BEGIN

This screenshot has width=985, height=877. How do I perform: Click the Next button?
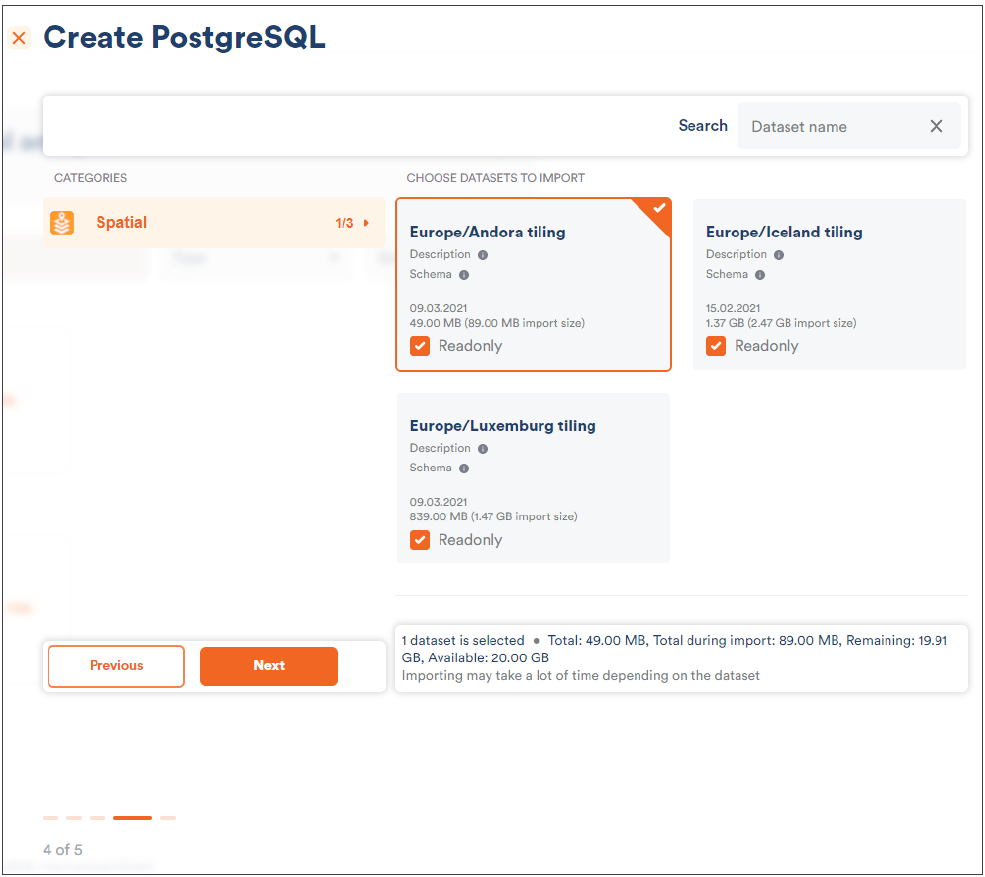pos(269,666)
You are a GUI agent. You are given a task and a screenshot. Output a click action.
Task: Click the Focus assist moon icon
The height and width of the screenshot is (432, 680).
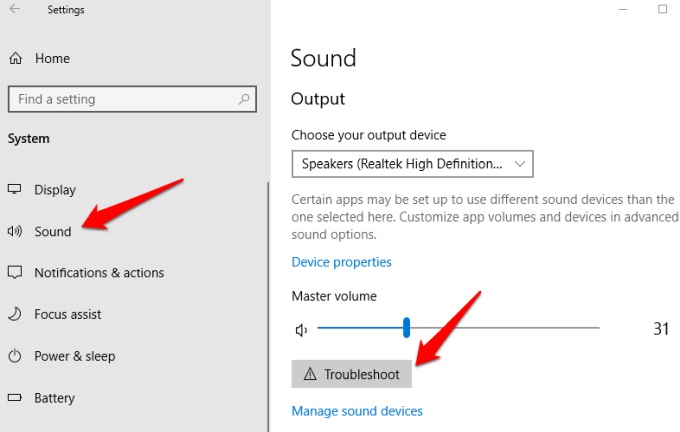click(15, 314)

END

Problem requirements – Given the listing above, return exactly, and only, the lines from the line with "You are a GUI" through its final line, both included, with the pictures removed.

The answer –
You are a GUI agent. You are given a task and a screenshot. Output a click action.
Task: Click the Focus assist moon icon
The height and width of the screenshot is (432, 680).
click(15, 314)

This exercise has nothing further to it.